§ **TASK REQUIREMENTS**:
What is needed is a word-for-word copy of the records below.

__________________________________________________

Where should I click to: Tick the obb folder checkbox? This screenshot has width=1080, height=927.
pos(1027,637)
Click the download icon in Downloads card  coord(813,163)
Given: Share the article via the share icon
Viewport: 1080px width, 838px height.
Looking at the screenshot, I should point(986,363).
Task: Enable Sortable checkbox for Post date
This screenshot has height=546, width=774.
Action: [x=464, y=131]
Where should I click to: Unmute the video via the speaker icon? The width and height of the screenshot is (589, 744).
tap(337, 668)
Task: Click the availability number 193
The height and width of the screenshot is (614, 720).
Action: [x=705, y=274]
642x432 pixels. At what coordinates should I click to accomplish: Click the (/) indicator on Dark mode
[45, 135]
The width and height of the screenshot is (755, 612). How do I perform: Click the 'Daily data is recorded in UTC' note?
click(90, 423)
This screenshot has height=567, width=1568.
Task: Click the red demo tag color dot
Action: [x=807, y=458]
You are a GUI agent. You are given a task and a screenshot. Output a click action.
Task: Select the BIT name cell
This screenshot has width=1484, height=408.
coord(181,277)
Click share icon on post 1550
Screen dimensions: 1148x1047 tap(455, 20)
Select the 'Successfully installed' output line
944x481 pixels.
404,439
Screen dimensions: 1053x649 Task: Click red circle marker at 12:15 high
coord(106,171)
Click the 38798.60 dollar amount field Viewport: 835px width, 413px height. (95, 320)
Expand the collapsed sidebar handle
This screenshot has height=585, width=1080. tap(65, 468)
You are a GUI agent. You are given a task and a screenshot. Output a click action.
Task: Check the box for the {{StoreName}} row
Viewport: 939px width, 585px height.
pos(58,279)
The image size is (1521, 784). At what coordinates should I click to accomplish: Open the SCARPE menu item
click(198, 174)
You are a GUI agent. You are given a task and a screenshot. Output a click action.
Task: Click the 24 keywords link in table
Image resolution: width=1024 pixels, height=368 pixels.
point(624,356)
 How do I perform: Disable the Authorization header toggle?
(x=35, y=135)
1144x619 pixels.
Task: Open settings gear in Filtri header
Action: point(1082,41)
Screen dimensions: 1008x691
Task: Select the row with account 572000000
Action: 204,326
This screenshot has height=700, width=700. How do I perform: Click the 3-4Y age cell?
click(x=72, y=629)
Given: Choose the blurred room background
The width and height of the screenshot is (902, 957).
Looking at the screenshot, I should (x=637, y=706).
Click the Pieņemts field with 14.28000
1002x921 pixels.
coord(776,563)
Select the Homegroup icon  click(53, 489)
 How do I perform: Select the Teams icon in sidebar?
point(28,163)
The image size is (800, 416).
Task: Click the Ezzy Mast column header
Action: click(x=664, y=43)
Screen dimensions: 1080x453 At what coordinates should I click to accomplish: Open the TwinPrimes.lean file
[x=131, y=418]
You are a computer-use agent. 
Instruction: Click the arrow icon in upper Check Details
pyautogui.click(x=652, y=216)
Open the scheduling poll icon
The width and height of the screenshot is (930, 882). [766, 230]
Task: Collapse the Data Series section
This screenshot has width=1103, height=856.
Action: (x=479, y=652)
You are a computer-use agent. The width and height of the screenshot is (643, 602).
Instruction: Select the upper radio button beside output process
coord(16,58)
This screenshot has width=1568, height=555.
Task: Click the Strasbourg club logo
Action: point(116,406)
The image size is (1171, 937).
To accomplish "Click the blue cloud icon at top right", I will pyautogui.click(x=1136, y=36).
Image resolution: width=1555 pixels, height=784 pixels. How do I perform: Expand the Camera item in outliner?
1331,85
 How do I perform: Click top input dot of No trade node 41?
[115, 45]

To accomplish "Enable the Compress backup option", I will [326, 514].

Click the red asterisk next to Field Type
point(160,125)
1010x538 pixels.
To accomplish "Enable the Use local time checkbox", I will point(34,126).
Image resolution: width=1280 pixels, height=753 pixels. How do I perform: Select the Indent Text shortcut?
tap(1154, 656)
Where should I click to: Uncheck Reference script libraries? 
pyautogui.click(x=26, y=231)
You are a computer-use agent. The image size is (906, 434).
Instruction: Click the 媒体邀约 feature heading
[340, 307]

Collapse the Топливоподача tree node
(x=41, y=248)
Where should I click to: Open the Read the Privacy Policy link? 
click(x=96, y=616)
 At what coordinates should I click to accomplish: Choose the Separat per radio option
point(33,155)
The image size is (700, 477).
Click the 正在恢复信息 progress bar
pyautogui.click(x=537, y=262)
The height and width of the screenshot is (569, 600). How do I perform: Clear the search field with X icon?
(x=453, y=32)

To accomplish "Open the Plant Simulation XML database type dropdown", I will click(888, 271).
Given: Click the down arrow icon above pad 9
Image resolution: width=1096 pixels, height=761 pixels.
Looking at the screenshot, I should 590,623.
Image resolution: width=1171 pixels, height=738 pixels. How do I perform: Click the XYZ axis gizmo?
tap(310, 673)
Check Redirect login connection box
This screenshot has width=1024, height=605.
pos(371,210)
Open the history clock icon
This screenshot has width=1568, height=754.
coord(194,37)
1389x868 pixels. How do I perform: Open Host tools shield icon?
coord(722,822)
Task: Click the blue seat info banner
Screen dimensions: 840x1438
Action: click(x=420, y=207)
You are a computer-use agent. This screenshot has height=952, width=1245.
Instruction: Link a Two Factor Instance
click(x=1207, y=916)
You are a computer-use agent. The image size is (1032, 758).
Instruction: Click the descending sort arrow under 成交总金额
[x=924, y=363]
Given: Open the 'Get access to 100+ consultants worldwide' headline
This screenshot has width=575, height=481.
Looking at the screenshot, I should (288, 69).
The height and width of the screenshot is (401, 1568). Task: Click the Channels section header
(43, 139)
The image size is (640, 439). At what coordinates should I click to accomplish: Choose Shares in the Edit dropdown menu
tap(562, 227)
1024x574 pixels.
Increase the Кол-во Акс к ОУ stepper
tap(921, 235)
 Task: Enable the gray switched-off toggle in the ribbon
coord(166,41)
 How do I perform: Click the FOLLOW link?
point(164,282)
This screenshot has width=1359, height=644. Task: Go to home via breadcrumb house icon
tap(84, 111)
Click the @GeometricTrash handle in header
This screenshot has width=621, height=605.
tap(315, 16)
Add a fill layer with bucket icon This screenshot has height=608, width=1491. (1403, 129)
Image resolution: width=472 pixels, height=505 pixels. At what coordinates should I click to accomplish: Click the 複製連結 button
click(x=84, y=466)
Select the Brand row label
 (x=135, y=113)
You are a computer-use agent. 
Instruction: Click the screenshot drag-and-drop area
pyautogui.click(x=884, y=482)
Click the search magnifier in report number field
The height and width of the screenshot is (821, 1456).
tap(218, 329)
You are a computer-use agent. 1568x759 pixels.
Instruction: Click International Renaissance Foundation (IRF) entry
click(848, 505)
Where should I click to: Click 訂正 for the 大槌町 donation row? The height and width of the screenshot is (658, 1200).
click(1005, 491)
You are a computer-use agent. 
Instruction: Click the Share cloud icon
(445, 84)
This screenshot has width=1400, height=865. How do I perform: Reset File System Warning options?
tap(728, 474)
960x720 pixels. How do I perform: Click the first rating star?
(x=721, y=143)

__________________________________________________

§ **WRITTEN SOLUTION**:
Where should I click to: Tick the obb folder checkbox? This screenshot has width=1080, height=927.
pos(1027,637)
Click the download icon in Downloads card  coord(813,163)
Given: Share the article via the share icon
Viewport: 1080px width, 838px height.
Looking at the screenshot, I should point(986,363).
Task: Enable Sortable checkbox for Post date
This screenshot has height=546, width=774.
Action: [x=464, y=131]
Where should I click to: Unmute the video via the speaker icon? The width and height of the screenshot is (589, 744).
tap(337, 668)
Task: Click the availability number 193
The height and width of the screenshot is (614, 720).
Action: [x=705, y=274]
642x432 pixels. At what coordinates should I click to accomplish: Click the (/) indicator on Dark mode
[45, 135]
The width and height of the screenshot is (755, 612). How do I perform: Click the 'Daily data is recorded in UTC' note?
click(90, 423)
This screenshot has height=567, width=1568.
Task: Click the red demo tag color dot
Action: [x=807, y=458]
You are a GUI agent. You are given a task and a screenshot. Output a click action.
Task: Select the BIT name cell
This screenshot has width=1484, height=408.
coord(181,277)
Click share icon on post 1550
Screen dimensions: 1148x1047 tap(455, 20)
Select the 'Successfully installed' output line
944x481 pixels.
404,439
Screen dimensions: 1053x649 Task: Click red circle marker at 12:15 high
coord(106,171)
Click the 38798.60 dollar amount field Viewport: 835px width, 413px height. (95, 320)
Expand the collapsed sidebar handle
This screenshot has height=585, width=1080. tap(65, 468)
You are a GUI agent. You are given a task and a screenshot. Output a click action.
Task: Check the box for the {{StoreName}} row
Viewport: 939px width, 585px height.
pos(58,279)
The image size is (1521, 784). At what coordinates should I click to accomplish: Open the SCARPE menu item
click(198, 174)
You are a GUI agent. You are given a task and a screenshot. Output a click action.
Task: Click the 24 keywords link in table
Image resolution: width=1024 pixels, height=368 pixels.
point(624,356)
 How do I perform: Disable the Authorization header toggle?
(x=35, y=135)
1144x619 pixels.
Task: Open settings gear in Filtri header
Action: point(1082,41)
Screen dimensions: 1008x691
Task: Select the row with account 572000000
Action: 204,326
This screenshot has height=700, width=700. How do I perform: Click the 3-4Y age cell?
click(x=72, y=629)
Given: Choose the blurred room background
The width and height of the screenshot is (902, 957).
Looking at the screenshot, I should (x=637, y=706).
Click the Pieņemts field with 14.28000
1002x921 pixels.
coord(776,563)
Select the Homegroup icon  click(53, 489)
 How do I perform: Select the Teams icon in sidebar?
point(28,163)
The image size is (800, 416).
Task: Click the Ezzy Mast column header
Action: click(x=664, y=43)
Screen dimensions: 1080x453 At what coordinates should I click to accomplish: Open the TwinPrimes.lean file
[x=131, y=418]
You are a computer-use agent. 
Instruction: Click the arrow icon in upper Check Details
pyautogui.click(x=652, y=216)
Open the scheduling poll icon
The width and height of the screenshot is (930, 882). [766, 230]
Task: Collapse the Data Series section
This screenshot has width=1103, height=856.
Action: (x=479, y=652)
You are a computer-use agent. The width and height of the screenshot is (643, 602).
Instruction: Select the upper radio button beside output process
coord(16,58)
This screenshot has width=1568, height=555.
Task: Click the Strasbourg club logo
Action: point(116,406)
The image size is (1171, 937).
To accomplish "Click the blue cloud icon at top right", I will pyautogui.click(x=1136, y=36).
Image resolution: width=1555 pixels, height=784 pixels. How do I perform: Expand the Camera item in outliner?
1331,85
 How do I perform: Click top input dot of No trade node 41?
[115, 45]

To accomplish "Enable the Compress backup option", I will [326, 514].

Click the red asterisk next to Field Type
point(160,125)
1010x538 pixels.
To accomplish "Enable the Use local time checkbox", I will point(34,126).
Image resolution: width=1280 pixels, height=753 pixels. How do I perform: Select the Indent Text shortcut?
tap(1154, 656)
Where should I click to: Uncheck Reference script libraries? 
pyautogui.click(x=26, y=231)
You are a computer-use agent. The image size is (906, 434).
Instruction: Click the 媒体邀约 feature heading
[340, 307]

Collapse the Топливоподача tree node
(x=41, y=248)
Where should I click to: Open the Read the Privacy Policy link? 
click(x=96, y=616)
 At what coordinates should I click to accomplish: Choose the Separat per radio option
point(33,155)
The image size is (700, 477).
Click the 正在恢复信息 progress bar
pyautogui.click(x=537, y=262)
The height and width of the screenshot is (569, 600). How do I perform: Clear the search field with X icon?
(x=453, y=32)

To accomplish "Open the Plant Simulation XML database type dropdown", I will click(888, 271).
Given: Click the down arrow icon above pad 9
Image resolution: width=1096 pixels, height=761 pixels.
Looking at the screenshot, I should 590,623.
Image resolution: width=1171 pixels, height=738 pixels. How do I perform: Click the XYZ axis gizmo?
tap(310, 673)
Check Redirect login connection box
This screenshot has width=1024, height=605.
pos(371,210)
Open the history clock icon
This screenshot has width=1568, height=754.
coord(194,37)
1389x868 pixels. How do I perform: Open Host tools shield icon?
coord(722,822)
Task: Click the blue seat info banner
Screen dimensions: 840x1438
Action: click(x=420, y=207)
You are a computer-use agent. This screenshot has height=952, width=1245.
Instruction: Link a Two Factor Instance
click(x=1207, y=916)
You are a computer-use agent. The image size is (1032, 758).
Instruction: Click the descending sort arrow under 成交总金额
[x=924, y=363]
Given: Open the 'Get access to 100+ consultants worldwide' headline
This screenshot has width=575, height=481.
Looking at the screenshot, I should (288, 69).
The height and width of the screenshot is (401, 1568). Task: Click the Channels section header
(43, 139)
The image size is (640, 439). At what coordinates should I click to accomplish: Choose Shares in the Edit dropdown menu
tap(562, 227)
1024x574 pixels.
Increase the Кол-во Акс к ОУ stepper
tap(921, 235)
 Task: Enable the gray switched-off toggle in the ribbon
coord(166,41)
 How do I perform: Click the FOLLOW link?
point(164,282)
This screenshot has width=1359, height=644. Task: Go to home via breadcrumb house icon
tap(84, 111)
Click the @GeometricTrash handle in header
This screenshot has width=621, height=605.
tap(315, 16)
Add a fill layer with bucket icon This screenshot has height=608, width=1491. (1403, 129)
Image resolution: width=472 pixels, height=505 pixels. At what coordinates should I click to accomplish: Click the 複製連結 button
click(x=84, y=466)
Select the Brand row label
 (x=135, y=113)
You are a computer-use agent. 
Instruction: Click the screenshot drag-and-drop area
pyautogui.click(x=884, y=482)
Click the search magnifier in report number field
The height and width of the screenshot is (821, 1456).
tap(218, 329)
You are a computer-use agent. 1568x759 pixels.
Instruction: Click International Renaissance Foundation (IRF) entry
click(848, 505)
Where should I click to: Click 訂正 for the 大槌町 donation row? The height and width of the screenshot is (658, 1200).
click(1005, 491)
You are a computer-use agent. 
Instruction: Click the Share cloud icon
(445, 84)
This screenshot has width=1400, height=865. How do I perform: Reset File System Warning options?
tap(728, 474)
960x720 pixels. How do I perform: Click the first rating star?
(x=721, y=143)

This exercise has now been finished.